Chico said that the reliability of the camp compared to shelters or being alone on the streets made it worthwhile to stay there. “The fact that I don’t have to set up camp every day, and I’m not worried about me being evicted on a daily basis is the best part for me. Knowing that resources and food and water is constantly brought here is comforting — to know that there’s some kind of help other than us finding it all on our own.”
On January 30, the day of the second eviction, Chico had whatever belongings he could salvage piled high into a shopping cart and a wheelbarrow. He said he was going to spend the day in a library and figure out where to go next.
Camp organizers said they understand that the camp is not forever — nor do they want it to be — but they weren’t ready to pack up yet.
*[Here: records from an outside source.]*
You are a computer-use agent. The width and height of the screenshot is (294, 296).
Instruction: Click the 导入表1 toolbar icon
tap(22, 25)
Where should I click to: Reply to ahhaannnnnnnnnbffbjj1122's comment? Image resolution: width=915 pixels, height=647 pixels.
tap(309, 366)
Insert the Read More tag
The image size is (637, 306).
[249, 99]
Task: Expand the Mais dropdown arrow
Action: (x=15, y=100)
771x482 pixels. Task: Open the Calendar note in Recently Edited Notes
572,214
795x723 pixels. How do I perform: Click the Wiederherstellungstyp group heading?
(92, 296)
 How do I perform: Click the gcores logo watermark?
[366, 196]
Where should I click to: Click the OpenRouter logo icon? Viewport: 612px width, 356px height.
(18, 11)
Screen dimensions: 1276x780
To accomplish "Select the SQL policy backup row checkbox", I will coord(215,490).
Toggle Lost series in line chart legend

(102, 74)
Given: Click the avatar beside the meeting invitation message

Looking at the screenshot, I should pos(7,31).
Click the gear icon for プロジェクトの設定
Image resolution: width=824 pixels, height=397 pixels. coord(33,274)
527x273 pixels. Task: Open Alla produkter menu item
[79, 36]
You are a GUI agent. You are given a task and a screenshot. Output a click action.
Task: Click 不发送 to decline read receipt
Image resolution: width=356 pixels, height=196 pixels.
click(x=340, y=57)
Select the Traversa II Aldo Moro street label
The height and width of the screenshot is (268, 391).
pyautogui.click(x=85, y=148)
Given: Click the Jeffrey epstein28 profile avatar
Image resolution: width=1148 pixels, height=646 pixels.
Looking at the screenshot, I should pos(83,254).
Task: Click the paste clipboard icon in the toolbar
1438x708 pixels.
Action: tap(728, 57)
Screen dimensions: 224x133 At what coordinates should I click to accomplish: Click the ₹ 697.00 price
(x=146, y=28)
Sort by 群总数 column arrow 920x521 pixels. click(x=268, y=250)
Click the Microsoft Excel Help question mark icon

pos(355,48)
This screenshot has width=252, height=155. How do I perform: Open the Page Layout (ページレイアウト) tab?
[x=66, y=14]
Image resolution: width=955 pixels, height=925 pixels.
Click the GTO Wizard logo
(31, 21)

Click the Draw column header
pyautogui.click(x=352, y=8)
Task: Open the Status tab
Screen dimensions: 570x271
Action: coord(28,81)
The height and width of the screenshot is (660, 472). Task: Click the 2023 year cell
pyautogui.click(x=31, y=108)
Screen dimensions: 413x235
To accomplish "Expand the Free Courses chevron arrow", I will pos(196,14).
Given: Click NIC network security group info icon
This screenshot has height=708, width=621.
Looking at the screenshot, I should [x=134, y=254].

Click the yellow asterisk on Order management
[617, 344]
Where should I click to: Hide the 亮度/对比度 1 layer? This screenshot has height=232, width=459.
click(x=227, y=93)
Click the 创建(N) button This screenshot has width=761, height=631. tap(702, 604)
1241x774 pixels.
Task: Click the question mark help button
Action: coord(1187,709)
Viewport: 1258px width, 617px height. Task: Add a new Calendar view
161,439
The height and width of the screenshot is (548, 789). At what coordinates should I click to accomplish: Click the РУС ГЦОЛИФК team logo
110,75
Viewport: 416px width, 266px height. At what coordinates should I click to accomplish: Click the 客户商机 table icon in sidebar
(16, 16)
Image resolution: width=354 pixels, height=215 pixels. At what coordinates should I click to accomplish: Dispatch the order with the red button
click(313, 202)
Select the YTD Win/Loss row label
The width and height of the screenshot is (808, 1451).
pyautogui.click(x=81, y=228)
They had four months, then three weeks, then two days between evictions. “Before we had to leave, we wanted to at least be stable where we were to hopefully get more permanent indoor solutions for the relatives and move in,” Mason said.
Now, in their fourth location, the roughly 70 people of Camp Nenookaasi are putting down roots again while they still can.
Looking ahead to the future she wants for the camp, Mason said, “Tearing our community apart here? I’m not going to let that happen. I’m going to keep everybody together until we have some real results.”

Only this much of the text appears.